Впрочем, даже если б не близость к императору Сергею Дмитриевичу, все равно было бы что вспомнить. Уже вполне зрелым человеком граф застал расцвет реформ Александра II, яростным противником которых он был. Умер он в 1918 году, так что успел лицезреть ту бездну, в которую провалилась его Россия и которую он ясно предвидел, опасаясь любого резкого поворота в судьбе своей страны.
"Национальное чувство никогда не было так принижено и оскорблено всячески. Видим странные, случайные, непоследовательные, то медлительные, то поспешные действия, никак не успокаивающие, а только усиливающие хаос. Наш исконный стяг зловеще застилается туманом, и государственная мысль не воплощается в деяния твердые, определенные, ясные", - писал граф Шереметев в дни октябрьского манифеста 1905 года великому князю Владимиру Александровичу, командующему войсками гвардии и Петербургского военного округа, и, кстати, президенту Академии художеств. Именно этого - твердых, ясных, определенных и, безусловно, охранительных действий - граф Шереметев всегда требовал от власти.
За свою жизнь Сергей Дмитриевич успел очень многое. Пять лет он был предводителем дворянства Московской губернии, возглавлял придворную певческую капеллу, был обер-егермейстером Императорского двора, состоял действительным членом Государственного совета. Одной из главных страстей жизни графа была российская история, в которой он пытался найти истоки той эпохи, в которой ему довелось жить. Общество любителей древней письменности, Общество ревнителей русского исторического просвещения в память Александра III, Археографическая комиссия, Комитет попечительства о русской иконописи, Русское генеалогическое общество - все организации, в которых членствовал граф Сергей Дмитриевич, перечислить очень трудно. Большинство из них Шереметев возглавлял.
Сергей Дмитриевич всегда отстаивал крепкую государственную власть и следование установившимся нормам. Именно поэтому ему было легко с Александром III и так трудно при дворе Александра II. Особую ненависть вызывал у Шереметева князь Константин Николаевич, один из авторов реформ середины XIX века. Не жалел в своих воспоминаниях бывалый придворный и военного реформатора Дмитрия Милютина.

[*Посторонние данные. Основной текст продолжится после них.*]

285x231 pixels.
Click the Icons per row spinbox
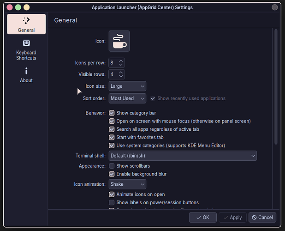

Впрочем, неприязнь Шереметева вызывали не только те, кто давно и прочно получил ярлык либерала. О герое балканских войн Скобелеве, к примеру, писал так: "Что ему Россия, которую он ни знать, ни любить не может... Он служил только себе и для себя... Сегодня он во главе русского войска, завтра, если ему это нужно, он будет во главе испанского..." Также не вызывала восторга у графа персона Тютчева, которого, казалось, довольно трудно было заподозрить в отсутствии патриотизма: "Я не люблю Некрасова как человека и, конечно, не могу быть поклонником поэзии мести, но как же и в этом маститом поэте не усмотреть таких глубоких русских нот, которые совершенно недоступны Тютчеву... Он землю русскую воспеть не может, потому что земля эта ему чужда. Для него это "скудная природа" и "вечный полюс", он находит яркие краски только для итальянской виллы и Средиземного моря..."
Зато Шереметев буквально купался в восторгах, рассыпаемых им перед представителями старых, ушедших поколений настоящего русского дворянства, среди которых ему довелось вырасти. Добрую половину этой 726-страничной книги, подготовленной известным историком, автором блестящей работы по истории российских архивов Леонидом Шохиным, составляют путешествия по домам старинных фамилий Москвы и Санкт-Петербурга: Гагарины и Мещерские, Мусины-Пушкины и Куракины, Вяземские и Кочубеи. Их сложные взаимоотношения с двором и между собой выписаны Сергеем Дмитриевичем ярко, сочно, с пристрастием.